- Nissan bestätigt über Red Hat einen Verstoß in der Lieferkette und legt Daten von etwa 21.000 Kunden offen
- Zu den gestohlenen Informationen gehören Namen, Adressen, Telefonnummern und teilweise E-Mails; Keine Finanzdaten kompromittiert
- Crimson Collective beschuldigt; ShinyHunters hat Beispieldateien auf einer Erpressungsplattform veröffentlicht
Der japanische Autoriese Nissan hat bestätigt, dass durch einen Angriff auf die Lieferkette eines Drittanbieters sensible Daten von Tausenden von Menschen verloren gegangen sind.

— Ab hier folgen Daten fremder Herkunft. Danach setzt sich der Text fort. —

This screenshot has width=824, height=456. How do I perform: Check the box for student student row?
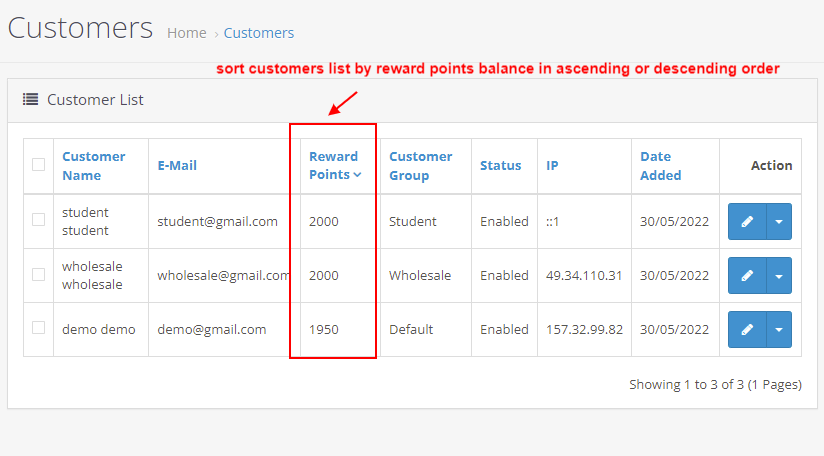(38, 220)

In einer Pressemitteilung teilte das Unternehmen mit jüngster Angriff auf Red Hat betraf auch seine Kunden, da dieser von Nissan mit der Entwicklung eines beauftragt wurde Kundenmanagementsystem für eine seiner Vertriebsgesellschaften – Nissan Fukuoka Sales Co.
Ende September stellte Red Hat einen unbefugten Zugriff fest, der, wie sich später herausstellte, zum Diebstahl von Hunderten Gigabyte sensibler Daten aus 28.000 privaten GitLab-Repositories führte.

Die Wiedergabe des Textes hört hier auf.